A religious sect and a handful of powerful political families could hold the key to the outcome of the Philippine presidential election, where incumbent Gloria Macapagal-Arroyo holds a narrow lead, analysts said.
Ms Macapagal rose nearly four points to lead Fernando Poe, a hugely popular matinee idol with no political experience, by 35.3 percent to 30.8 percent, according to the Manila-based Social Weather Stations’ (SWS) poll of 1,400 likely voters Friday.
With Ms Macapagal ahead by such a narrow margin of the mainly Roman Catholic nation’s 43.3 million-strong electorate, an important player is the Iglesia ni Kristo (Church of Christ), headed by Eranio Manalo.
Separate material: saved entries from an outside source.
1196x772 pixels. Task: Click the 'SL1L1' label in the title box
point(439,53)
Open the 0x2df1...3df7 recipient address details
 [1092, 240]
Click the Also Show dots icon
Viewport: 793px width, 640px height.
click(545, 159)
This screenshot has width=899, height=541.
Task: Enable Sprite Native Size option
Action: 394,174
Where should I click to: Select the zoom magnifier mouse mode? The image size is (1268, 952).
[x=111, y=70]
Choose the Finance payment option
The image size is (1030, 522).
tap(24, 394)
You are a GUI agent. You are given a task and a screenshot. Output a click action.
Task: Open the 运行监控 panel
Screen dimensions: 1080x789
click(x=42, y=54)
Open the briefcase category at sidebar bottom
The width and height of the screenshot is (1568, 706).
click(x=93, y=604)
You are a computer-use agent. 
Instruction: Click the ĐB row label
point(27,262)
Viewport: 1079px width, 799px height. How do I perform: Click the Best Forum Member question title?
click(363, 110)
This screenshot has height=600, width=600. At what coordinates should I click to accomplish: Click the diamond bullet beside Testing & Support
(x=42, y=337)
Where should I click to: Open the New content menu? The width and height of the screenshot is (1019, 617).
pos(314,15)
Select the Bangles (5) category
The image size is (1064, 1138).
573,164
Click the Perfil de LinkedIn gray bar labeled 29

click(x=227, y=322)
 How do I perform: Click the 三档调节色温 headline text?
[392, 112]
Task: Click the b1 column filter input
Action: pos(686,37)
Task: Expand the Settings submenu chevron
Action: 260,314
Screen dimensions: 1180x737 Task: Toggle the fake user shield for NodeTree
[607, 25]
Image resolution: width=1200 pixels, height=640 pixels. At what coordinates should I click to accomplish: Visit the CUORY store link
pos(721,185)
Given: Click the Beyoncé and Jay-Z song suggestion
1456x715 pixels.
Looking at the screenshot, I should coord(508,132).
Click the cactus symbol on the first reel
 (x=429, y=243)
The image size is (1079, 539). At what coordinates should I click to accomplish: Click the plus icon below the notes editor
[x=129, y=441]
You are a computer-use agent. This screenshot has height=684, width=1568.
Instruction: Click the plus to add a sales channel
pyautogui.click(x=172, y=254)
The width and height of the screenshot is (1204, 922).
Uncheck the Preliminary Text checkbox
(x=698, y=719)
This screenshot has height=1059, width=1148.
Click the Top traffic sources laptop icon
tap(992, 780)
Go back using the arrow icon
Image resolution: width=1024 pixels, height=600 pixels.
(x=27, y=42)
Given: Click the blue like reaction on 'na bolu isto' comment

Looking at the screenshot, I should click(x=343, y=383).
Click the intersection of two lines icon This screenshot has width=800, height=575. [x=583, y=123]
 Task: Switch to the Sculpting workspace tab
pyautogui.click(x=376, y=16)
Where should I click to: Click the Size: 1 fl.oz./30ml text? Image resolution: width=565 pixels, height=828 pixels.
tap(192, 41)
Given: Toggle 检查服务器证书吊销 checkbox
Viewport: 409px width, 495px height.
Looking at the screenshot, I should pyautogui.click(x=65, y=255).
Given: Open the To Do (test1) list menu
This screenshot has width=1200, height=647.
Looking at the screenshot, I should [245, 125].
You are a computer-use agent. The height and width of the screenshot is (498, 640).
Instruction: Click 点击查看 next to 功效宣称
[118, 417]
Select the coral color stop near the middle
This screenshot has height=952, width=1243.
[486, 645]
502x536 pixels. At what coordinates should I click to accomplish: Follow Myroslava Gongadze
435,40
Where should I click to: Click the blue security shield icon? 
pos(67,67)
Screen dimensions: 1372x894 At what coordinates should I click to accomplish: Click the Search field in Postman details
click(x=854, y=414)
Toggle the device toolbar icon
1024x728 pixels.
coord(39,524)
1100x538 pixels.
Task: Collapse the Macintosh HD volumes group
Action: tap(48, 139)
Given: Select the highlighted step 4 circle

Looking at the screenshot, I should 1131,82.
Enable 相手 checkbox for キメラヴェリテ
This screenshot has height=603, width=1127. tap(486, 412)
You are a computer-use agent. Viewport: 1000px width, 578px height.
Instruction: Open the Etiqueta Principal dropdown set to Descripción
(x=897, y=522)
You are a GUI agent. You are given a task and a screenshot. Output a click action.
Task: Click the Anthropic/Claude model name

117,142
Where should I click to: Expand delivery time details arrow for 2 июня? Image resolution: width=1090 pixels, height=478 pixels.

Wooed by all serious politicians in the Philippines, the Iglesia’s 1.2 million members usually vote as a single bloc for the candidate Manalo endorses — which could be enough to swing the result on May 10.
“The most important voting group in the country is the (Iglesia) because it has a religious voter discipline,” said political risk consultant Jose Leviste of Manila-based Polistrat International.
The sect, which draws its followers mainly from the poorer levels of society, was crucial in delivering victory to deposed president Joseph Estrada in 1998.
“This election will now depend on about 30 political families and the Iglesia factor,” said Antonio Gatmaitan, head of the Manila-based think-tank Political Economy Applied Research.
In each province of the archipelago of more than 7,000 islands, powerful families call the political shots through patronage and economic clout, and winning them over could deliver victory to either Arroyo or Poe, he said.
Analysts said top among these power brokers was opposition kingpin Eduardo Cojuangco, chief executive of brewer San Miguel Corp. and leader of the Nationalist People’s Coalition, considered a swing party in this year’s contest.
“I thought the most important political party in the Philippines is (Cojuangco’s party) because it has party discipline,” Polistrat International’s Leviste said.
So far, Cojuangco has stayed neutral — at least in public — after deciding against a run at the presidency.
Gatmaitan said Poe has yet to woo the provincial political clans, who he said are best-placed to deliver the votes of the undecided and the wavering.
“There are no mysteries to these people,” Gatmaitan said. “These are the pros who know how to make a candidate win in their respective places.”
If Poe fails to win over Iglesia ni Kristo and the political clans by the first week of May, then Ms Macapagal will cruise to victory, analysts said.
Reli German, who ran the Estrada campaign, predicted that the Iglesia would watch to see which candidate had the momentum in the final days of the presidential race and then decide whom to back.
The chief of poll company SWS, Mahar Mangahas, said the race was likely to remain tight in the coming weeks as some 31 percent of votes were still wavering.
Ms Macapagal has benefited because of the effective withdrawal of another candidate, Raul Roco, who saw his poll numbers nearly halved to 8.4 percent after he abruptly flew to the United States last week for medical treatment.
“It’s still a very tight race” because Ms Macapagal’s lead is barely above the margin of error for the polls, Mangahas said.